ЗАДАЧА 1:
Перечислите области знания, основным понятиям которых, согласно отрывку о системах образования, всегда находится место в широком образовании американских школ.
ЗАДАЧА 2:
Передайте суть отрывка о системах образования в двух предложениях.

ПРЕДЛОЖЕННЫЙ ОТРЫВОК:
====

Установить, в чем состоит различие между тремя системами образования, нетрудно. В Англии число учащихся в возрасте до восемнадцати лет на тысячу населения значительно меньше, чем в СССР и США, и студентов, оканчивающих высшие учебные заведения, тоже. Старый принцип создания немногочисленной элиты так никогда и не был у нас уничтожен, хотя он стал ныне менее жестким. Сохраняя верность традиции, мы по-прежнему придерживаемся строгой специализации и даем нашим молодым людям в возрасте до двадцати одного года более тяжелую нагрузку, чем это делается в США, хотя и меньшую, чем в СССР. В восемнадцать лет молодые англичане, изучающие точные или естественные науки, несравненно образованнее студентов любой другой страны, но только в своей области; о том, что выходит за рамки их узкой специальности, они знают гораздо меньше, чем все их сверстники. В двадцать один год, получив первую ученую степень, они все еще впереди других по своей профессиональной подготовке примерно на год.

Американцы ставят перед собой совершенно иные стратегические задачи. Они стремятся обучить в средних школах всех детей до восемнадцати лет и дают им довольно широкое образование, не слишком заботясь о глубине и основательности знаний. Однако в рамках этого широкого образования всегда находится место для основных понятий математики, физики и естественных наук. Значительная часть 18-летних американцев поступает затем в колледжи, где так же, как и в школах, они получают более разностороннее и менее профессиональное образование, чем это принято в Англии.

По прошествии четырех лет учебы молодые американцы обычно не становятся такими хорошими специалистами, как выпускники учебных заведений Англии, но, если быть честным, необходимо признать, что среди лучших из них оказывается больше людей, сохранивших творческие устремления. Это связано, очевидно, с тем, что в американских колледжах нет такой жестокой муштры, как в английских. Настоящие трудности в Америке начинаются лишь при получении докторской степени. Тут американцы становятся гораздо требовательнее, чем англичане. Стоит напомнить, что они находят достаточно талантов, чтобы позволить себе ежегодно отвергать такое же количество претендентов на докторскую степень по науке и технике, которое мы ухитряемся протащить через две первые ученые степени.

====

ВЫДЕРЖКИ ИЗ МАТЕРИАЛА:
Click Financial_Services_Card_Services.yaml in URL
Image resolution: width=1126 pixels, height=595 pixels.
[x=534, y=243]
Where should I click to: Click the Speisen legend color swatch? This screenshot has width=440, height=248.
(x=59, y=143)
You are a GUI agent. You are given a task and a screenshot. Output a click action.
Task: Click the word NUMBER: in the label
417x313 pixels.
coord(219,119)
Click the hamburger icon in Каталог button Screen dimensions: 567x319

====

РЕЗУЛЬТАТ 1:
Математика, физика, естественные науки.

РЕЗУЛЬТАТ 2:
В Англии учащихся и выпускников вузов меньше, чем в СССР и США, а строгая специализация делает молодых англичан лучше подготовленными в своей области, но менее осведомленными за ее пределами. Американцы дают всем детям до восемнадцати лет широкое, но не слишком глубокое образование и в колледжах готовят менее сильных специалистов, однако при получении докторской степени становятся гораздо требовательнее англичан.